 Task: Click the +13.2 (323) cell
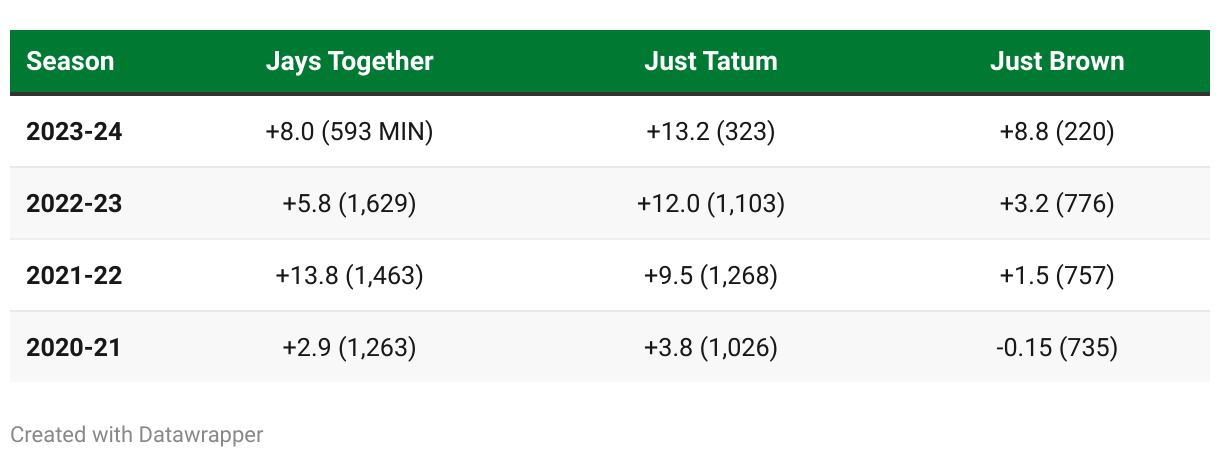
---+---
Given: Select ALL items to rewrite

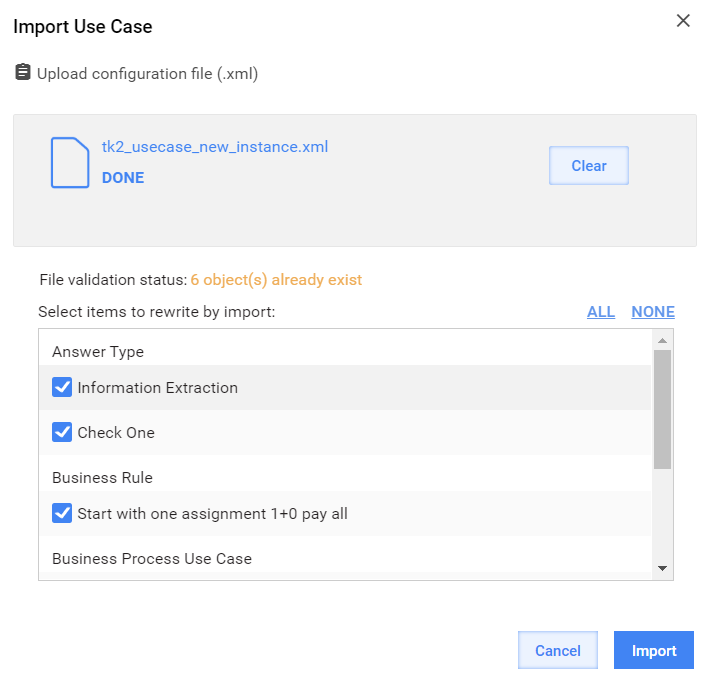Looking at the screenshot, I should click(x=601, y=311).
---+---
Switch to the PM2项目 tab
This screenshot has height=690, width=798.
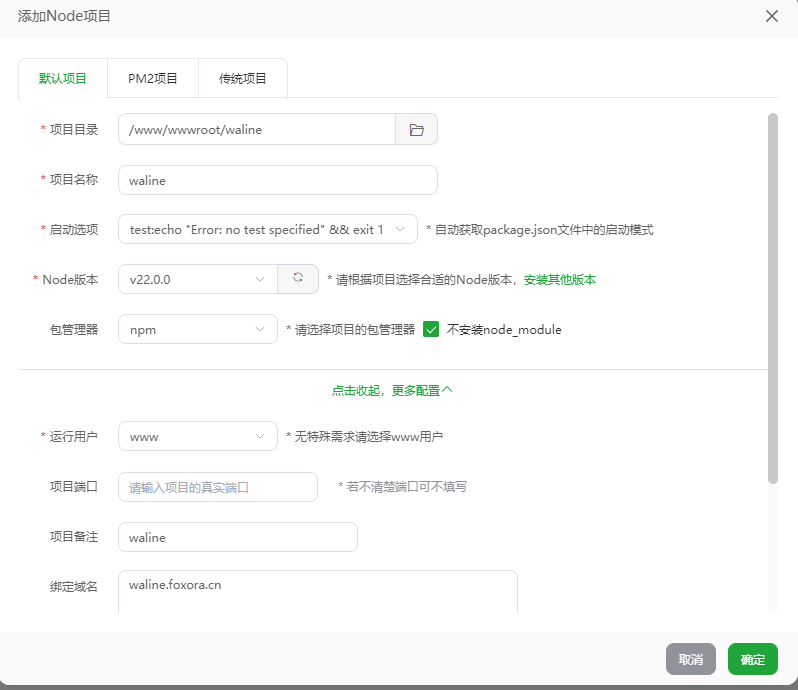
---+---
What to do: Starting at the line above that contains "Switch to the PM2项目 tab", repeat each line exactly up to and including the line that contains "This screenshot has height=690, width=798.", and stop there.

Exercise result:
Switch to the PM2项目 tab
This screenshot has height=690, width=798.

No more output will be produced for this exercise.